5.
Jun 27, 2007 12:43 PM

in response to:
PCWorld
Safari for Windows: Released and Hacked in a Day
dazzedan above states:
quote:2d8bfc77c7As a developer we have more problems designing around Safari than any other platform.
[/quote:2d8bfc77c7]
This does not make sense, because you should be designing for standards like HTML4, XHTML, CSS, DOM, etc. And once you design for standards, you will find that things work across browsers. Look at Google Gmail, the poster child of a Web application pushes the limits of browser technology, which worked fine in Safari even though it was not designed and tested for it, and even though Gmail gave a warning message that it was an unsupported browser (Opera users also got the same message and it also worked with them, once Opera added the XMLHttpRequest() function).

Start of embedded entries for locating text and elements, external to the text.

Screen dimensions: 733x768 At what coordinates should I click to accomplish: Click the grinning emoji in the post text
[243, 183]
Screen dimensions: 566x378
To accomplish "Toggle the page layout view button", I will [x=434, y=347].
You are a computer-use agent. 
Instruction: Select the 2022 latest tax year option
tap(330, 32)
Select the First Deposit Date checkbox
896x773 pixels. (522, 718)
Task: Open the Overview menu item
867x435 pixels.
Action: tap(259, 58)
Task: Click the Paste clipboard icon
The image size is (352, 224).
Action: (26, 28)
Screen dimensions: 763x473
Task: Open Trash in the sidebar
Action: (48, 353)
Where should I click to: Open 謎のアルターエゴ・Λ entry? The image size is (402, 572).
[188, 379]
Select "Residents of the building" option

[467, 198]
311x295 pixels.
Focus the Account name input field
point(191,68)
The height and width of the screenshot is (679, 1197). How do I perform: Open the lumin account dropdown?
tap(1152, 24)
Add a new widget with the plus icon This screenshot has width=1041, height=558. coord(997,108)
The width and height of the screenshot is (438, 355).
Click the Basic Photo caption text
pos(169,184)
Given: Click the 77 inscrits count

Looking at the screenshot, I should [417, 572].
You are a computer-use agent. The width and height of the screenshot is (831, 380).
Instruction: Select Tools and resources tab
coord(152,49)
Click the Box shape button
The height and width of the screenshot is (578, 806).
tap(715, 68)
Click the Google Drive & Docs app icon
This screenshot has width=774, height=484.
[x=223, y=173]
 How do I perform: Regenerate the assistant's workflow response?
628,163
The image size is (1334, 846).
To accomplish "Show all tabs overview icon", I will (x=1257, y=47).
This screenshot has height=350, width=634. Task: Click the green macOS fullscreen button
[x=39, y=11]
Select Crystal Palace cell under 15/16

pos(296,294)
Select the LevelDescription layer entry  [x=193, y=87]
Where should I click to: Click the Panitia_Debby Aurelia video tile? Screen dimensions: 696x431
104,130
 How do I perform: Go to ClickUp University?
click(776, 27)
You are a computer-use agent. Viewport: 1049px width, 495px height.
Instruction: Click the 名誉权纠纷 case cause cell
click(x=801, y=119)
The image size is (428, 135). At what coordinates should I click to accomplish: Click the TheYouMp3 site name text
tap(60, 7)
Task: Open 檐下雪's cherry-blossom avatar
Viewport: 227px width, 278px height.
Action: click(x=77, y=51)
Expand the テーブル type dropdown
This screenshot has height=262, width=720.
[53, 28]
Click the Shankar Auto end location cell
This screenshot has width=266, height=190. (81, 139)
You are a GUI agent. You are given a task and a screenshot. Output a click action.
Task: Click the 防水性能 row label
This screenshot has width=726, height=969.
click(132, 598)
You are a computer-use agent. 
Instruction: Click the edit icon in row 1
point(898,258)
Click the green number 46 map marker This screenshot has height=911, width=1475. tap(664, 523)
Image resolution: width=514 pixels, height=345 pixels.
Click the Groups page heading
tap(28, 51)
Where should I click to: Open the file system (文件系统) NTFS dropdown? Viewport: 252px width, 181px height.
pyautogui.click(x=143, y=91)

So either you are going beyond what mainstream standard implementations can provide (a "worst practice" because developer-driven projects sacrifice compatibility in favor of vague usability-oriented goals that in practice are less usable). Or you are making an off-the-cuff slur not substantiated by the facts.
The Safari browser uses the same core engine used by Adobe Apollo and Linux browsers like Konqueror. Early on in the Safari lifecycle, Apple discovered bugs in the core rendering engine and these were fed back into the core codebase, and that was a long time ago. I have used Safari as my principal browser for two years and have not encountered any problems with it. I have developed Web applications that run well on IE, Firefox, Opera, Camino and Safari, and have not seen that Safari deviates from the norm more than the others.